Well coming from an in-house background, spent mostly in cash-strapped charities, this changing public attitudes brief is something we’re used to. So here’s what I think…

Educate, Educate, Educate

The public tend to think that PR comprises 3 things:

1. Propaganda
2. Covering up bad news
3. Stunts to sell

Again, this is common; to become well-known for the most high-profile (usually scandalous) things you’re involved in. It’s the eternal problem of trying to promote Good News in a world that feeds off Bad News. As with many issues, turning this around can start from small roots and doesn’t require large scale nationwide campaigns to change public attitude.
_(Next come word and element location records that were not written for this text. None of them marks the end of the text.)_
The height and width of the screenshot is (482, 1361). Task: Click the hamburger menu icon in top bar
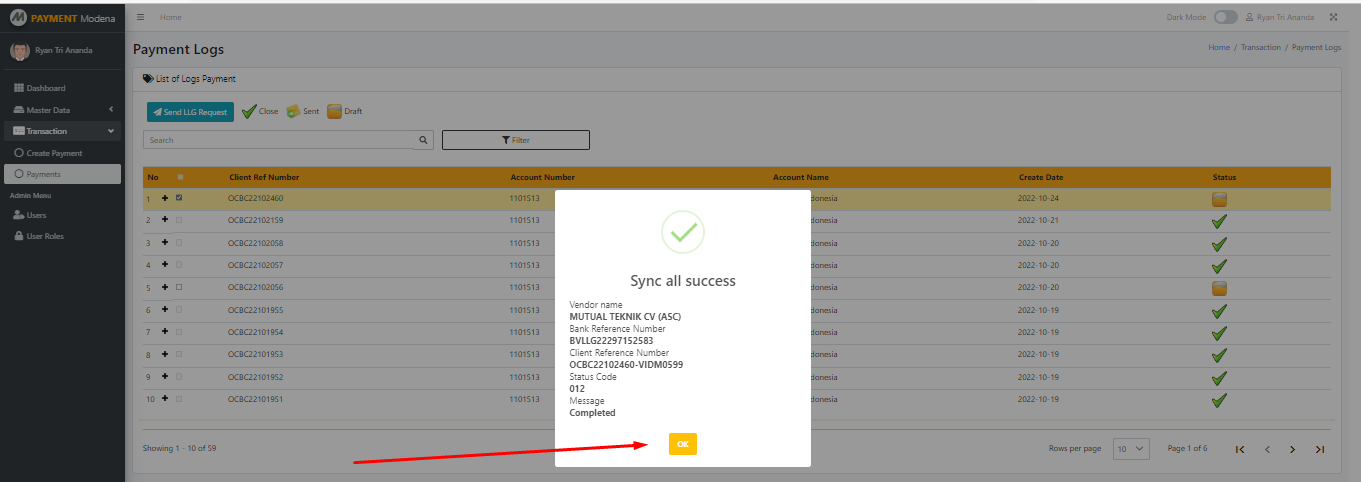click(x=141, y=17)
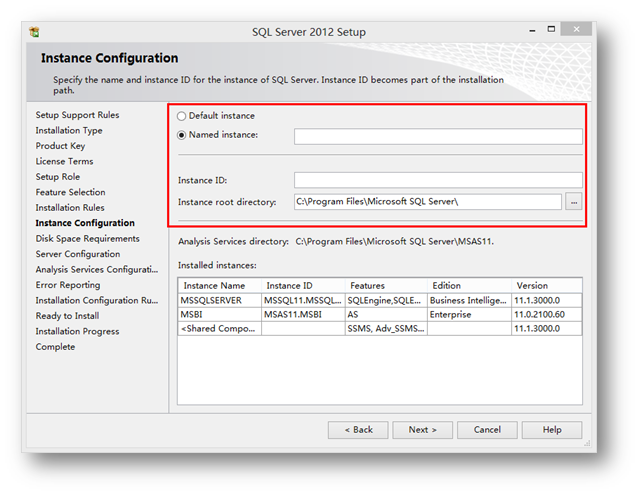Viewport: 639px width, 495px height.
Task: Go to Disk Space Requirements step
Action: tap(88, 238)
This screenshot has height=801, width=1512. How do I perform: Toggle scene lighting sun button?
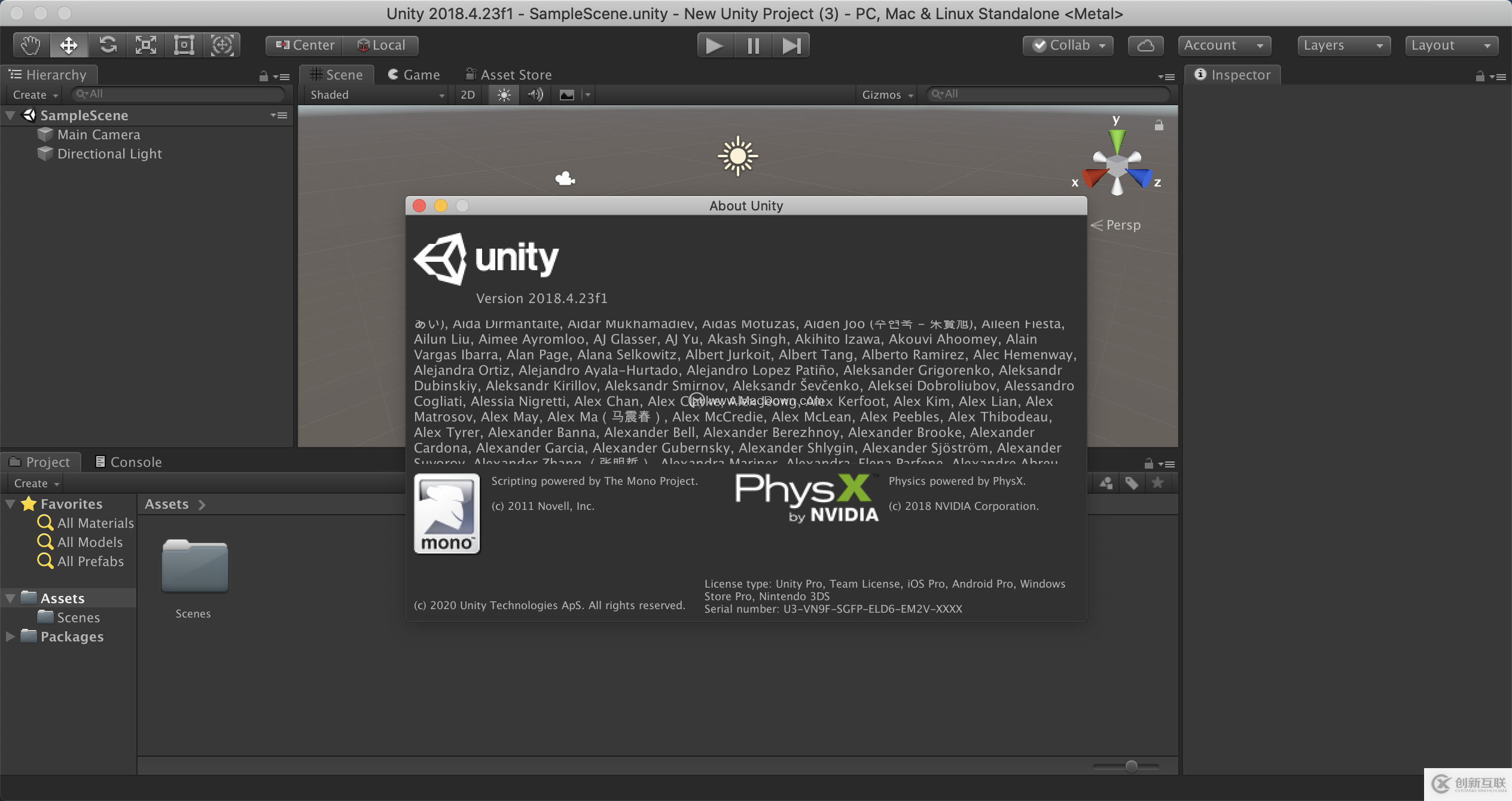click(x=504, y=94)
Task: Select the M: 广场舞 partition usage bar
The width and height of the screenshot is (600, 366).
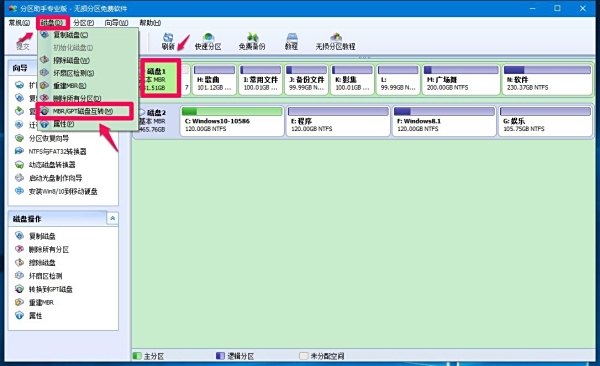Action: [x=461, y=70]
The problem is that, as PR professionals, most people don’t take care of their own PR. They shy away from discussing their job in public. And they don’t promote their work in terms of the professional and measurable elements. Very few agencies blog or make a concerted effort to engage on social media. This is probably because they get little out of it. And I believe that is because most only publicise the end product – the news article, the set-up press shot, or the stunt. What happened in the background? In the lead-up? I’ve written about “the secret service of PR” before. The lack of information about the research, creativity and strategy that goes into each client piece doesn’t help when we need to inform people that what we do is more than just “fluff”.

I realise that this is a competitive industry. But everyone will be competing for less work if the general negativity rubs off on all those who would have traditionally seen value in purchasing Public Relations activity!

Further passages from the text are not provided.